More recently, bioimpedence has come to the forefront in the non-invasive arena. This technique was founded on the concept that electrical conducting properties of the thoracic space vary with the amount of blood contained therein. The method entails the measurement of charges in the electrical impedance of the chest cavity, which are subsequently highly related to changes in the amount of blood contained within the aorta. Analysis of the rate of change of aortic blood volume can readily be related to CO. Bioimpedence offers an easy-to-use, cost-effective CO measurement modality that can be scaled to sites of less intensive care, including the emergency room, regular hospital wards, and physician offices.
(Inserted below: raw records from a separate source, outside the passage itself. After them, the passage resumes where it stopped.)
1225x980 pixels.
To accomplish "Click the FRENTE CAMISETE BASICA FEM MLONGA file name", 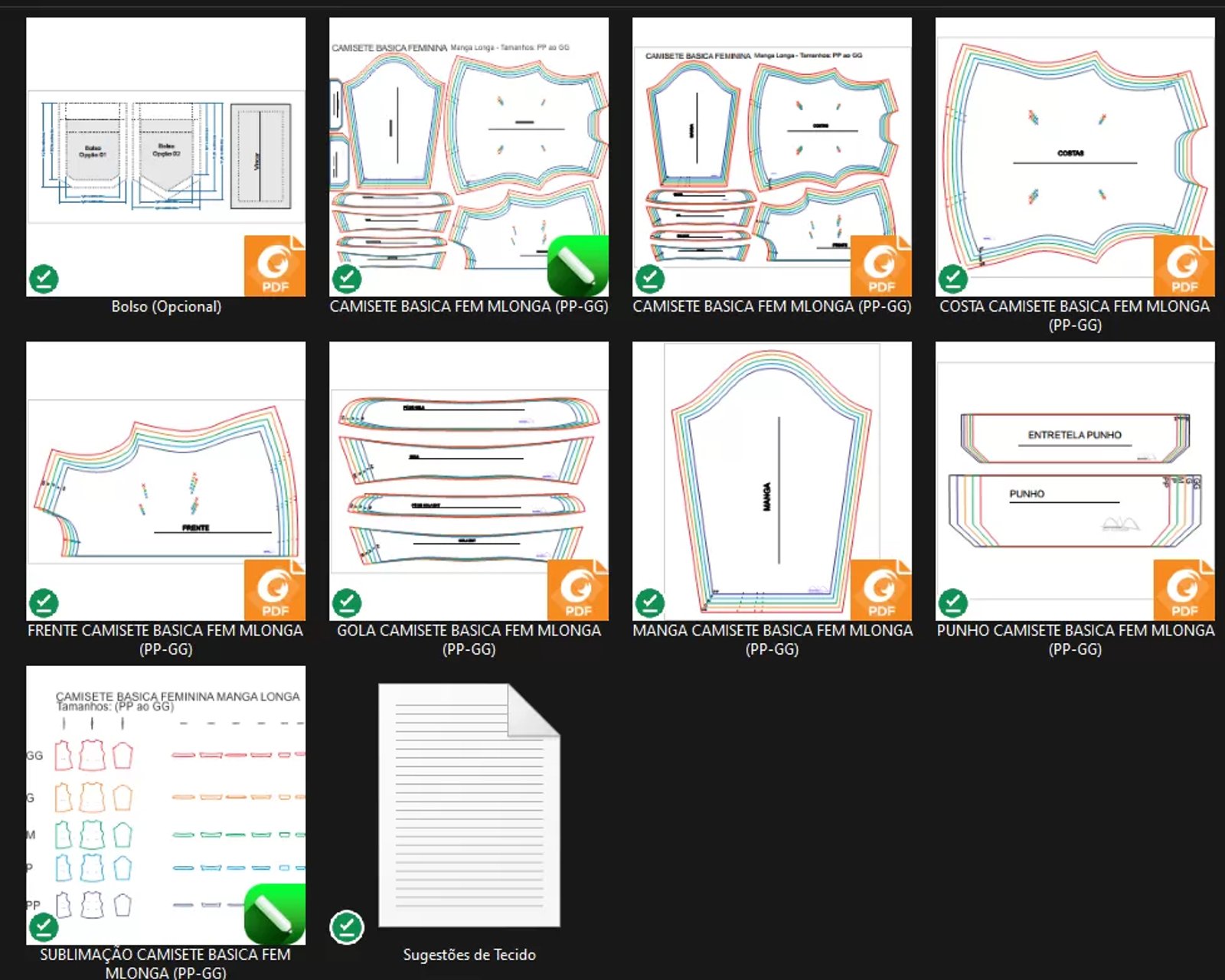I will click(165, 639).
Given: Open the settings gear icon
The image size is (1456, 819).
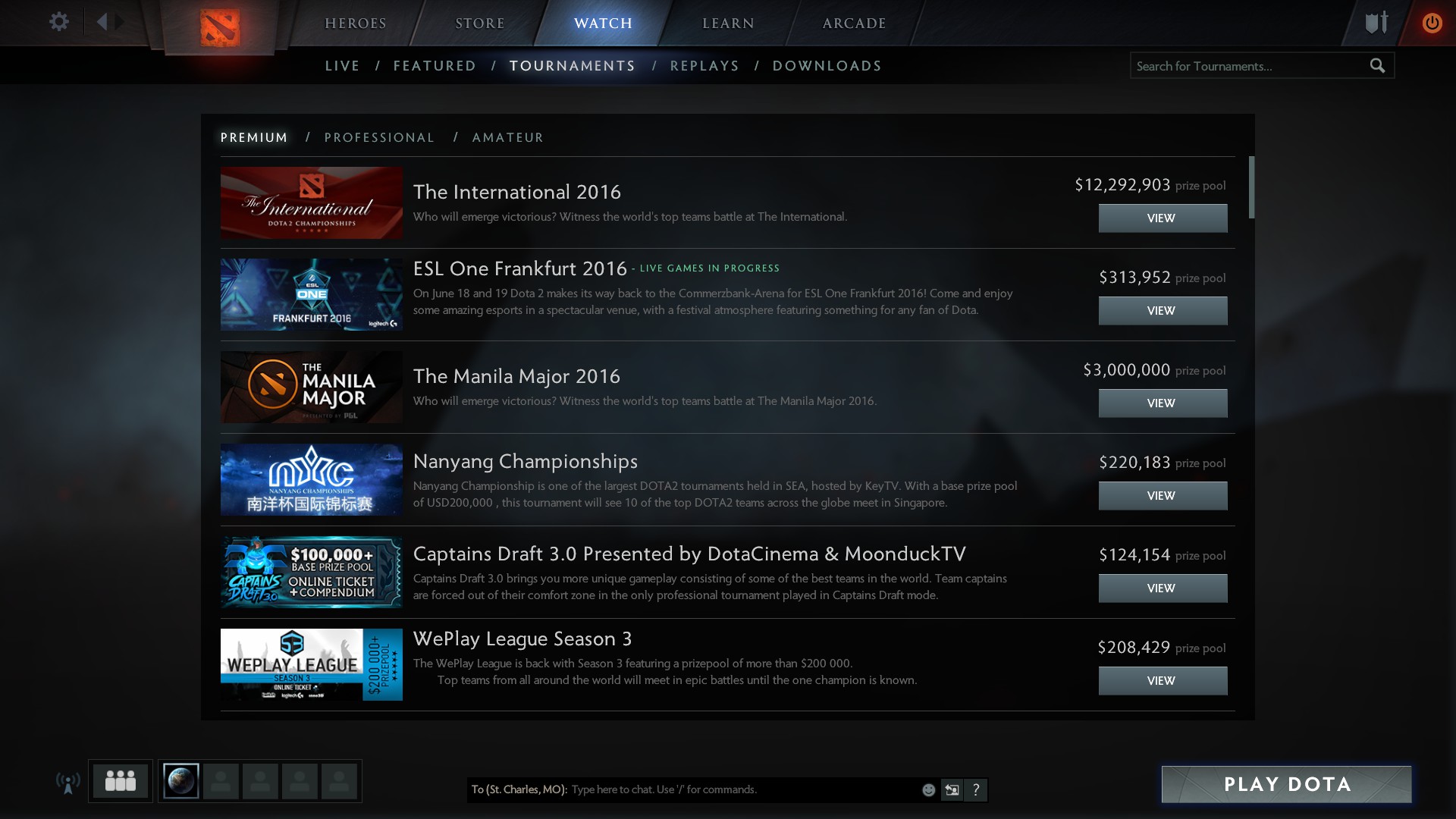Looking at the screenshot, I should [x=59, y=22].
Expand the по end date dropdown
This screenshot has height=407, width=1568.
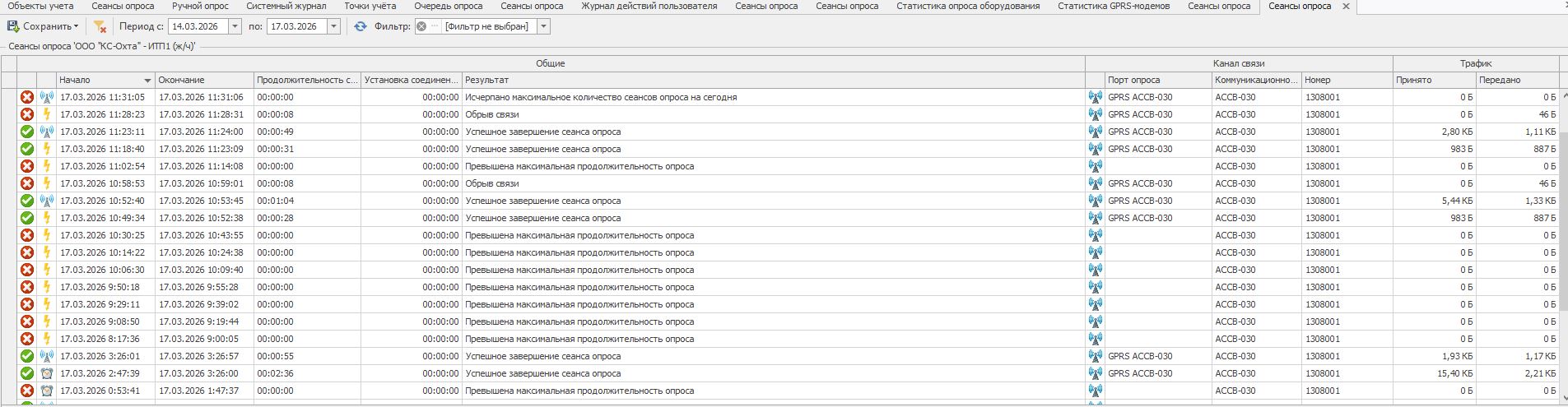(333, 26)
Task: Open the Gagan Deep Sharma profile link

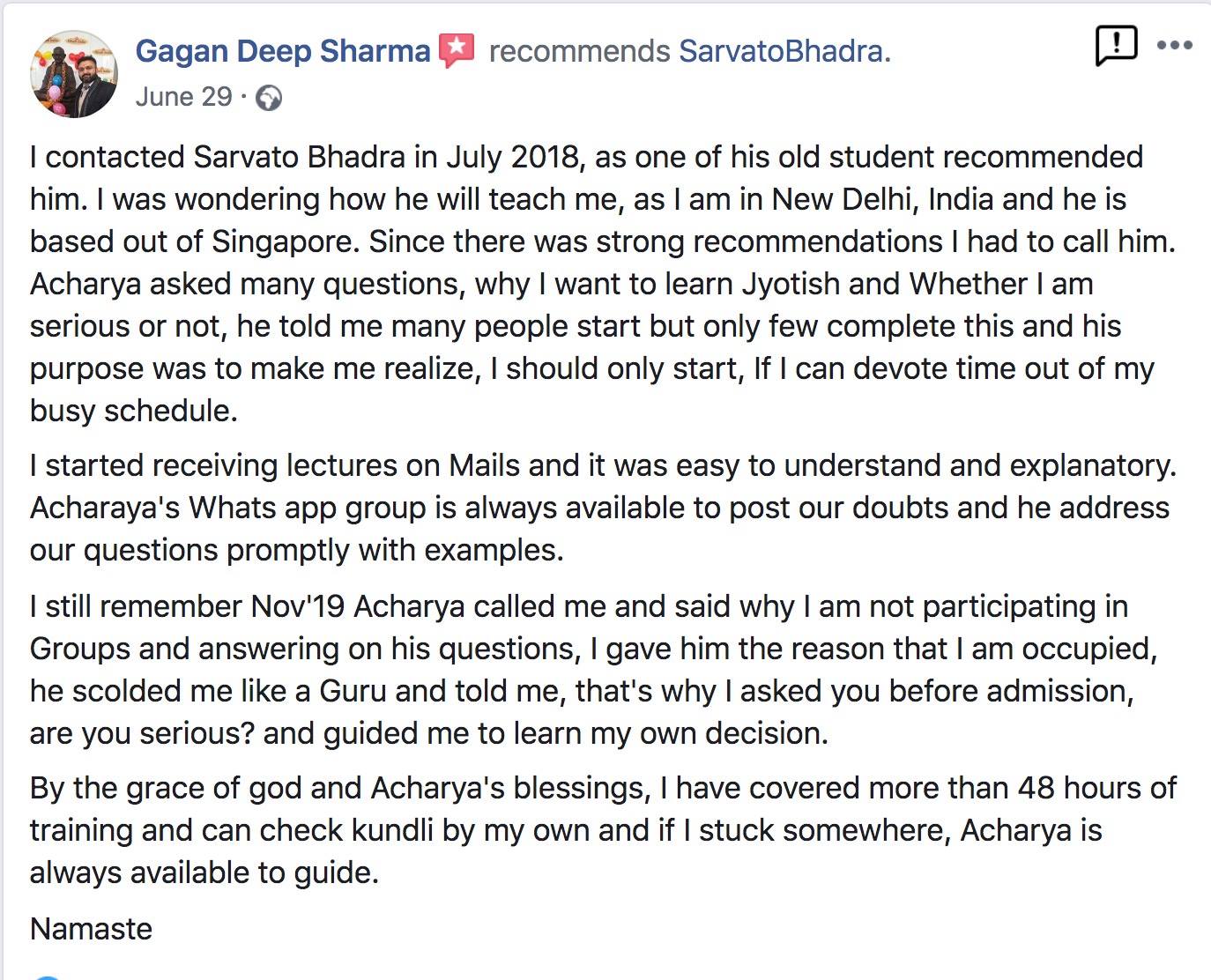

Provisional studies for this method displayed highly promising results. More recently, however, concerns have surfaced over the levels of accuracy of CO achieved by bioimpedance, particularly in complex hemodynamic patients.10 Furthermore, available bioimpedence devices are not intended for continuous CO monitoring in any setting; rather, they are intended to provide spot measurements with the patient sitting in a chair.